• OBJECTIVE
Reproduce each line of the records below verbatim.

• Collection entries
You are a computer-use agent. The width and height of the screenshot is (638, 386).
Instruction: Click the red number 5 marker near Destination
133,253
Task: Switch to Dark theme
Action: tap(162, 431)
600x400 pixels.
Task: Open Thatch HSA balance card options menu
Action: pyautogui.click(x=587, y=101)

• REPLY
You are a computer-use agent. The width and height of the screenshot is (638, 386).
Instruction: Click the red number 5 marker near Destination
133,253
Task: Switch to Dark theme
Action: tap(162, 431)
600x400 pixels.
Task: Open Thatch HSA balance card options menu
Action: pyautogui.click(x=587, y=101)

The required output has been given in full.